━━━ Excerto para leitura ━━━
Estabelecimento de ensino médio era também o Instituto Industrial e Comercial de Lisboa, filho do Decreto de 25 de Janeiro de 1894, substituído após 1911 pelos Instituto Superior Técnico e pelo Instituto Superior de Comércio, para o qual não foi definido traje profissional. O mesmo acontecia com o Instituto Comercial do Porto, criado pelo Ministro João Franco em 1891 .
É tardiamente, em 1889, que os alunos do terceiro ano da Escola Médico-Cirúrgica do Porto, se lançam no uso da capa e batina, traje que possivelmente já seria envergado pelos escolares do Liceu do Porto . A formação da Tuna Académica do Porto, por 1890, com alunos do liceu, da Politécnica e da Médico-Cirúrgica, o nacionalismo fervilhante gerado pelo Ultimatum e requentado pelo 31 de Janeiro de 1891, e o debutar de festividades carnavalescas e de fim de ano (Enterro da Farpa, Festa da Pasta) , terão ajudado a sedimentar a capa e batina na cidade do Porto.
O etnólogo José Leite de Vasconcelos, antigo aluno da Médico-Cirúrgica do Porto, mostrar-se-ia hostil ao uso da capa e batina nas escolas politécnicas portuguesas e liceus . E com Vasconcelos estariam muitos dos liberais de oitocentos que assumiam como traço identitário o fato masculino burguês usado nas cidades ocidentais.
Em Lisboa, o ambiente propiciatório da constituição de tunas académicas e o empenhamento dos estudantes em causas públicas após o Ultimatum terão contribuído para a naturalização da capa e batina entre os liceais e politécnicos.
Seria a Escola Médico-Cirúrgica de Lisboa a dar o passo em direcção ao grande e ao pequeno uniformes, mas restringindo-os ao corpo docente. O Decreto de 1 de Outubro de 1856 adoptava a título de pequeno uniforme de porte quotidiano uma toga preta talar, de um corpo, em grande parte resultante da fusão da beca judiciária portuguesa com a toga de advogado, lacinho branco, cintura de borlas pendentes, sapatos pretos de fivela e barrete cónico; e um grande uniforme napoleónico, à base de casaca militar azul escura, com bordados a ouro, gravata e colete brancos, calça comprida azul escura avivada a ouro, bicórnio emplumado e espadim .
Não existiam diferenças dignas de nota entre o grande uniforme descrito e o traje dos diplomatas ocidentais , ministros e conselheiros de estado (França, Portugal, Espanha, Itália), Real Academia das Ciências de Lisboa ou o “habit vert” do Institut de France. Um ano decorrido, o Decreto de 15 de Setembro de 1857 estendeu estes dois trajes profissionais à Escola Médico-Cirúrgica do Porto . Na viragem do século, o Decreto de 6 de Fevereiro de 1902 alargou o conjunto talar referenciado à Academia Politécnica do Porto, precisando que as rosetas peitorais da toga fossem nas cores das especialidades científicas ministradas naquele estabelecimento de ensino.
━━━ Linhas de dados ━━━
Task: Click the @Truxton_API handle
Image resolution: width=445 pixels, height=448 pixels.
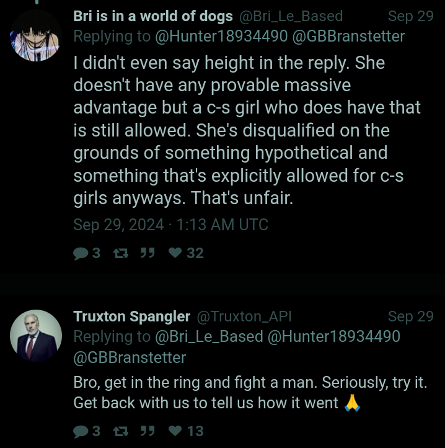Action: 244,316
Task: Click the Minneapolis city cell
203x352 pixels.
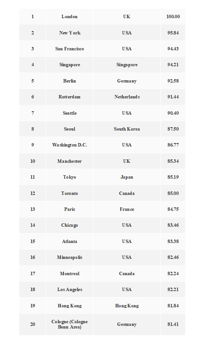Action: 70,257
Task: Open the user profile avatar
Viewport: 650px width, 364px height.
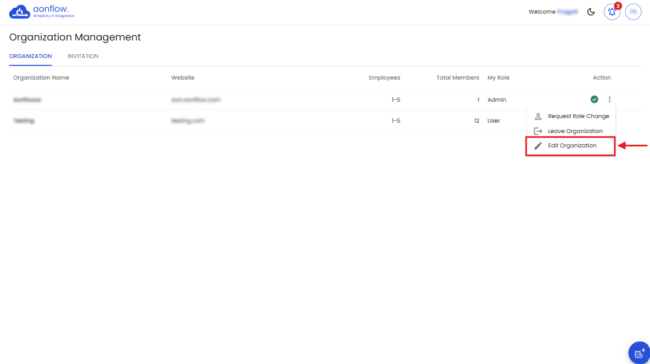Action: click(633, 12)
━━━
━━━ Linhas de dados ━━━
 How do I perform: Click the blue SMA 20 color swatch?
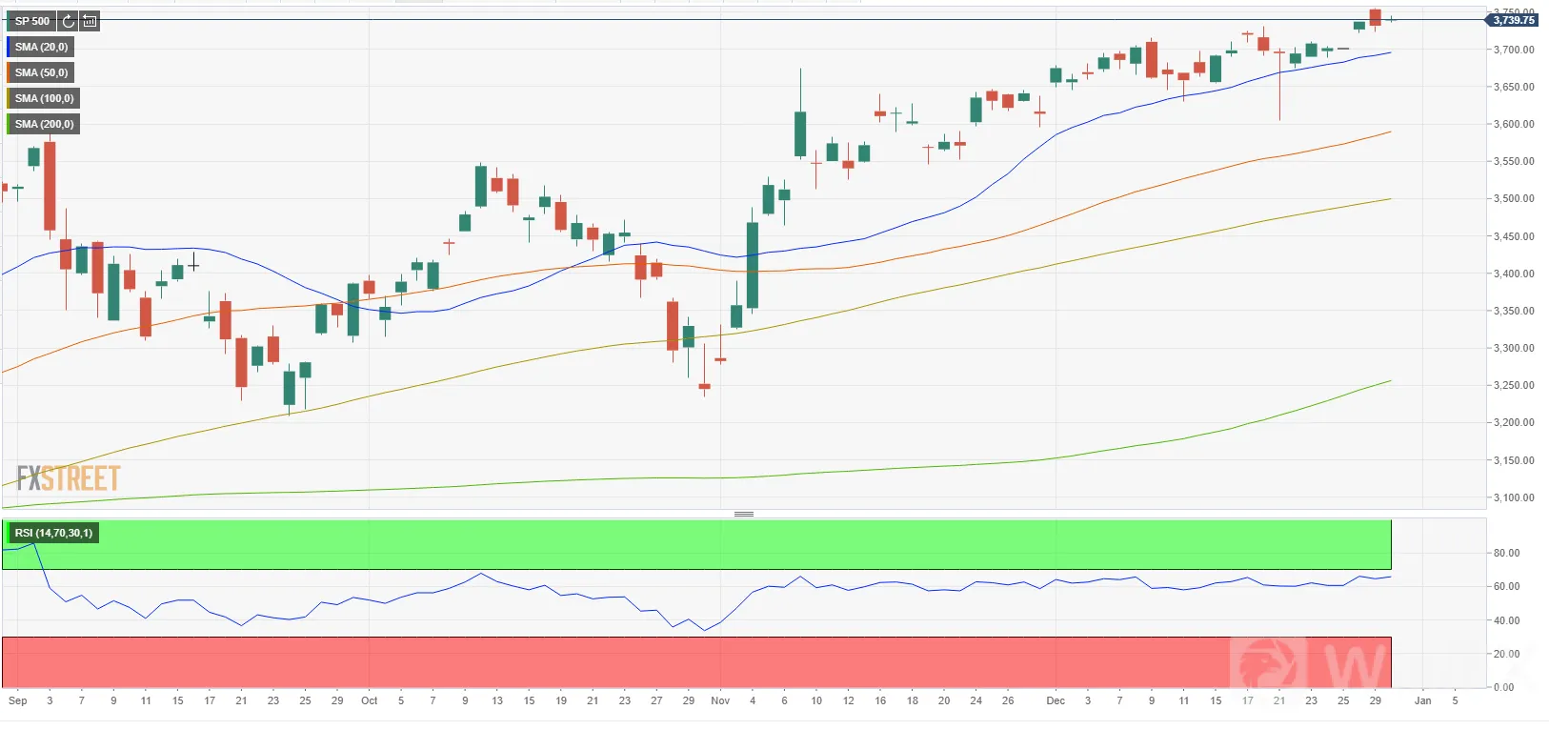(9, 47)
━━━
> **Tarefa proposta**:
Prolongue o texto sobre os trajes académicos a partir da última frase apresentada. As linhas de dados não têm qualquer relação com o texto sobre os trajes académicos.

> **Resposta esperada**:
A militarização imagética das academias científicas e dos politécnicos inscrevia-se num conjunto de representações liberais e descristianizadoras, reunindo amplos consensos entre as elites ocidentais que vociferando contra a hegemonia espiritual católica se reviam no perfil heróico e disciplinado do militar fardado.
Vencido o ciclo do abolicionismo, torna-se possível clarificar que os uniformes militares de gala e o cerimonial militar escorado em paradas pedestres, cavalgadas, fanfarras, apresentação de armas, salvas de artilharia, entrega de espadas, cerimonial fúnebre, imposição do bastão de marechal e de insígnias, juramentos de honra, gritos masculinos, grandes uniformes avivados e agaloados, não eram menos simples, menos disciplinadores, menos conservantistas nem menos dispendiosos do que as práticas ostentatórias apontadas às universidades clássicas.
Os intelectuais europeus teriam de aguardar o desenlace da Grande Guerra de 1914-1918, as atrocidades da Segunda Guerra de 1939-1945 e o lançamento de bombas atómicas sobre o Japão para começarem a questionar o prestígio da simbólica castrense. Em Portugal o processo seria mais lento, alimentado pela Guerra Colonial (1961-1974) e pela tardia institucionalização do estatuto do objector de consciência .
No caso de Coimbra, o abolicionismo periodicamente reclamado, não se confinava a mera parusia niilista. Um horizonte imaginário de símbolos alternativos à batina, aos calções, ao colarinho raso e ao cerimonial tradicional piscava o olho à labita burguesa e às fardas militares. Quanto ao destino a conferir à capa, o romantismo estético pululante reservou-lhe lugar especial no imaginário masculino das vivências anónimas e do heroísmo individualizado. A gesta de capa e espada, muito enraizada na centúria de oitocentos, e depois apropriada pelo cinema de aventuras de Hollywood, não concebia um prestidigitador, um Drácula, um Fantasma da Ópera, um Zorro ou um Superman sem capote ou capa esvoaçante . Eça de Queirós, também ele, não concebeu Antero de Quental a discursar revoltas no adro da Sé Nova de Coimbra sem a romântica capa negra a descair pelo ombro .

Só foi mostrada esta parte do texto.